TAREAS
1 – Según el fragmento sobre el posmodernismo, ¿en qué década y en qué país comenzó esta corriente?
2 – Reproduce sin cambios el pasaje del fragmento sobre el posmodernismo que empieza con “Los que deseen” y sigue hasta “Guattari y Deleuze.”, ambos incluidos.

FRAGMENTO PROPORCIONADO
★ ★ ★
En materia política, no hay posturas correctas, solo oportunismo como se hace cada vez más evidente, porque no hay unidad histórica ni ninguna otra. Para Jean-Francois Lyotard, “con la destrucción de las grandes narrativas, ya no existe ninguna identidad unificadora para el sujeto o la sociedad. En cambio, los individuos son los sitios donde se cruzan las gamas de moralidades contradictorias y de códigos políticos, y el lazo social es fragmentado”.
Ganancia de pescadores
Foucault da una idea suficiente de desorientación y oportunismo con su recorrida filosófica por todas las posturas: “De hecho, me he ubicado en la mayoría de los cuadrados del tablero político, uno tras otro, y a veces simultáneamente: como anarquista, izquierdista, como marxista ostentoso o disfrazado, como anti-marxista explícito o secreto, tecnócrata al servicio del gaullismo, neoliberal, etc . . . Es verdad, yo prefiero no identificarme, y me divierte la diversidad de maneras en que he sido juzgado y clasificado."
Los que deseen hacer ejercicios sociológicos con los políticos argentinos, tienen un ancho y fácil camino abierto, sobre todo desde que hay alineados con Mauricio o con Cristina, neoliberales “aggiornados” luego otra vez conversos antiliberales, papistas y antipapistas casi el mismo tiempo, sin descanso ni vergüenza.
Posmodernismo escolar
El posmodernismo que enseñaba Ernesto Laclau en Oxford, que en los medios intelectuales norteamericanos se da por muerto y enterrado pero vive en las colonias todavía, comenzó como tendencias difusas, nunca del todo concretadas, en los 60, en Francia, con Foucault, Jacques Derrida, Jacques Lacan y Lyotard y siguió con Guattari y Deleuze.
★ ★ ★
DATOS DE ORIGEN
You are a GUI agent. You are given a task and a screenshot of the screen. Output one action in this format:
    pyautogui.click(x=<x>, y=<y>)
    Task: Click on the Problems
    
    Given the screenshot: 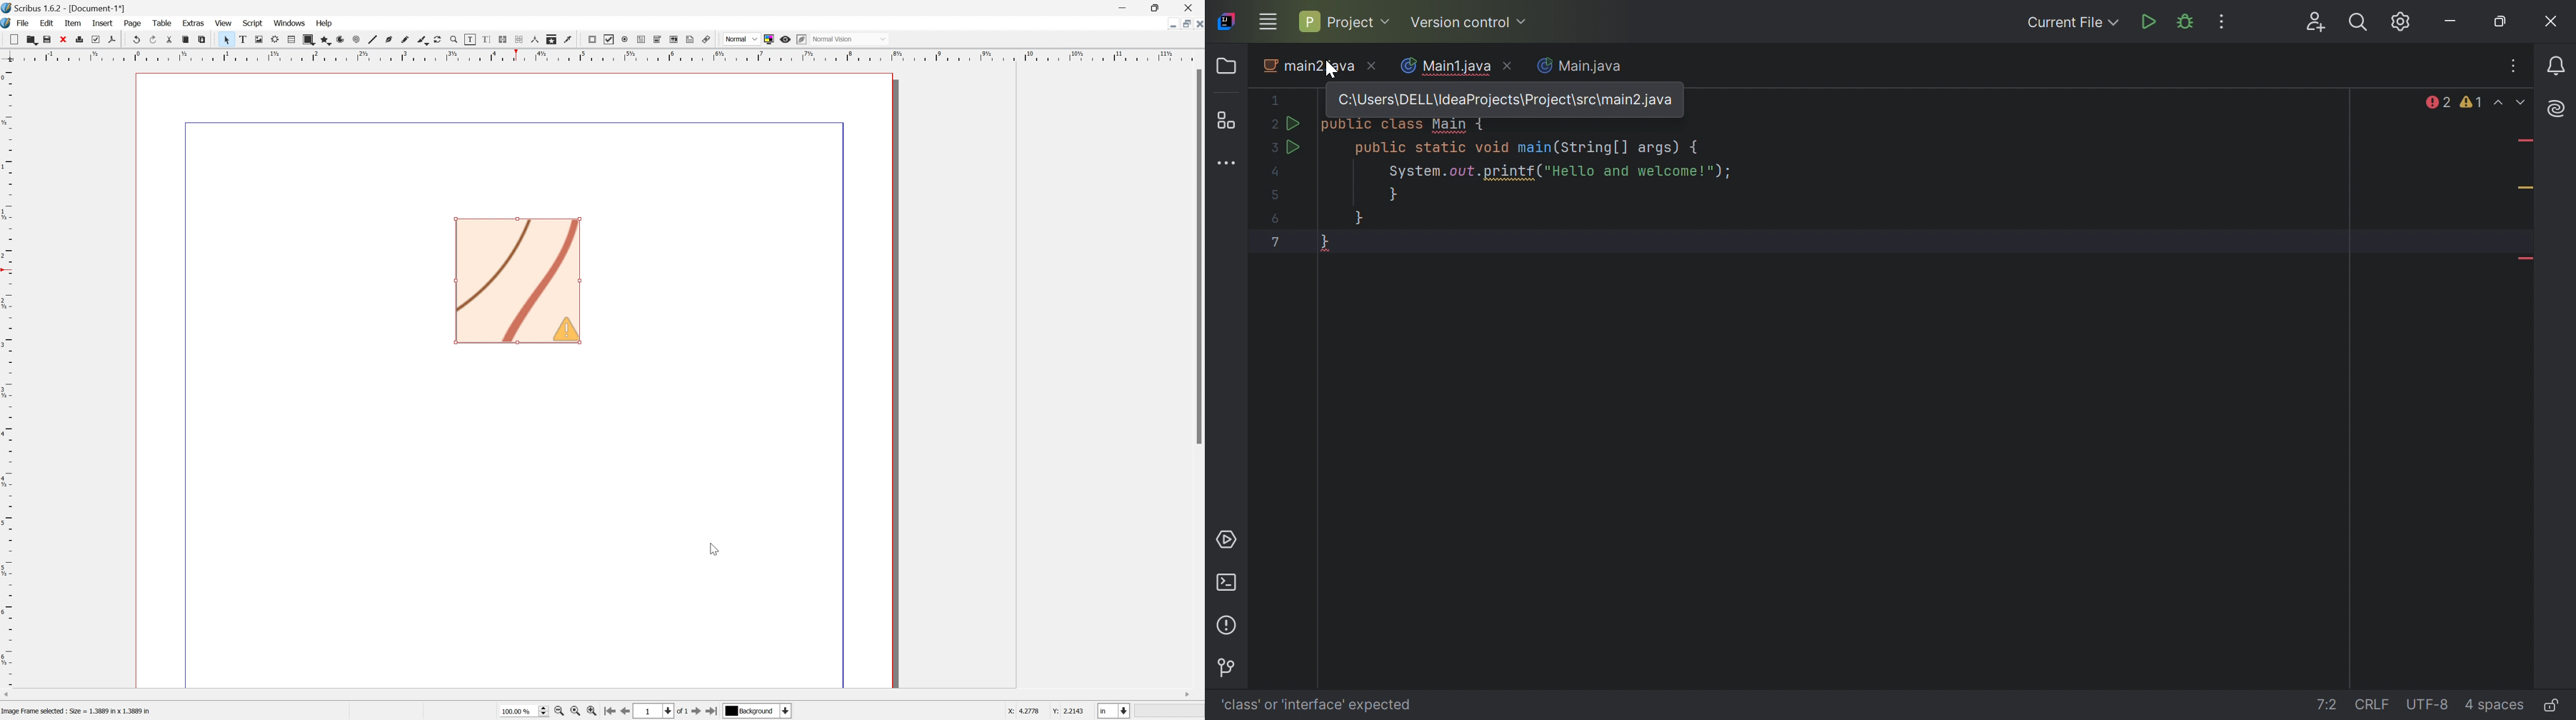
★ ★ ★
SOLUCIONES
1 – En los años 60, en Francia.

2 –
Los que deseen hacer ejercicios sociológicos con los políticos argentinos, tienen un ancho y fácil camino abierto, sobre todo desde que hay alineados con Mauricio o con Cristina, neoliberales “aggiornados” luego otra vez conversos antiliberales, papistas y antipapistas casi el mismo tiempo, sin descanso ni vergüenza.
Posmodernismo escolar
El posmodernismo que enseñaba Ernesto Laclau en Oxford, que en los medios intelectuales norteamericanos se da por muerto y enterrado pero vive en las colonias todavía, comenzó como tendencias difusas, nunca del todo concretadas, en los 60, en Francia, con Foucault, Jacques Derrida, Jacques Lacan y Lyotard y siguió con Guattari y Deleuze.